1) The study conducted by the research team of Gilbert et. Al divided their experiment into two parts of 24 weeks each and divided by a drug-free period of 12 +/- 3 weeks. The first part of the study included a randomized, double-blind, placebo-controlled, parallel-group design. After a two week adjustment period the test subjects were assigned to a group receiving either a placebo treatment or 0.25 mg, 0.5 mg, or 1.0 mg of tesofensine; drug treatment was in addition to a calorie-restricted diet and increased physical activity. All of the subjects that successfully completed the first portion of the study went through a drug-free period and were then invited to participate in the second part of the study. Part two maintained the same diet and exercise habits while including a reintroduction of the drug where all subjects received daily administration of 0.5 mg of tesofensine. After 4 weeks researchers were able to increase administration of tesofensine to 1.0 mg per day [1].

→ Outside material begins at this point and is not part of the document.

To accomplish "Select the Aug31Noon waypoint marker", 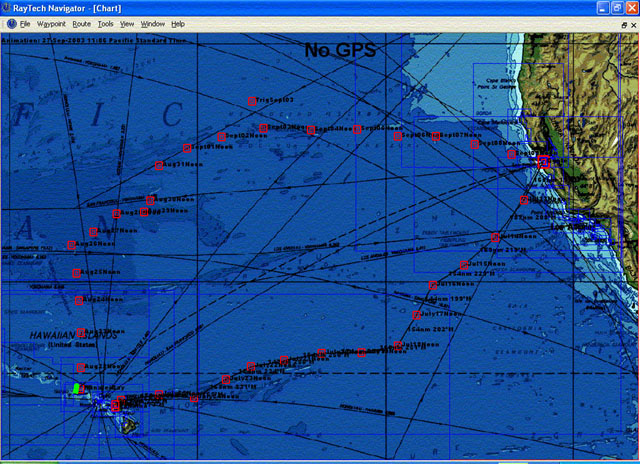I will (158, 165).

The subjects used in this study were obese females and males between the ages of 18 and 65. All women of childbearing age had to have a negative pregnancy test and use safe contraceptive methods. Smokers were allowed in the study as long as smoking habits had been stable for two months, however, a subject was excluded from the study if taking a medication known to significantly alter body weight. Subjects were also excluded if they were dependent on drugs or alcohol or had any number of endocrine, neurological, hepatic, renal, cardiovascular or psychiatric diseases. In terms of psychiatric diseases it is important to note that if a subject had previous experience with depression or anxiety and were completely recovered they were allowed to participate in the study [1].

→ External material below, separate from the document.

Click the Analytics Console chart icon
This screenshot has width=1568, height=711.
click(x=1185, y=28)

During the experimental treatment period body weight of the subjects was measured while they were in light clothing and all recorded weights were rounded to the nearest 0.1 kg. Height was measured next by having the subjects stand barefoot against a wall-mounted stadiometer and all measurements were rounded to the nearest 0.5 cm. Previously validated standards were used to assess appetite sensations such as hunger, satiety, fullness, and prospective food consumption (PFC), as well as the desire to eat fatty, salty, sweet, or savory foods. The subjects were presented with a 100 mm scale with a question and two phrases on either end representing the most negative and the most positive ratings. For example, the subjects would read the question “How hungry do you feel?” and placed their answer on the scale between the most negative rating: “I am not hungry at all”, and the most positive rating: “I have never been more hungry”. Participants of the study filled this form out when they first arrived at the laboratory following an overnight fast. All appetite sensation responses were used to calculate the composite satiety score (CSS) as follows:

CSS (mm) = (Satiety + Fullness + (100 – PFC) + (100 – Hunger))/4

A higher CSS is associated with higher satiety, reduced appetite, and lower motivation to eat.

In order to compare the means between each treatment group, the research team used the one-way ANOVA method while repeated-measurements ANOVA was used to analyze changes over time within each group and within the entire sample. Next, two-way ANOVA was used to observe the effects of time in each treatment group, followed by the Tukey post-hoc analysis test used to compare treatment groups. Finally, the Sobel test was used to assess the potential mediation effect of variations in CSS on changes in body weight. Statistical analyses were performed using the JMP version 7.0 statistical software and all data was expressed as mean +/- s.d [1].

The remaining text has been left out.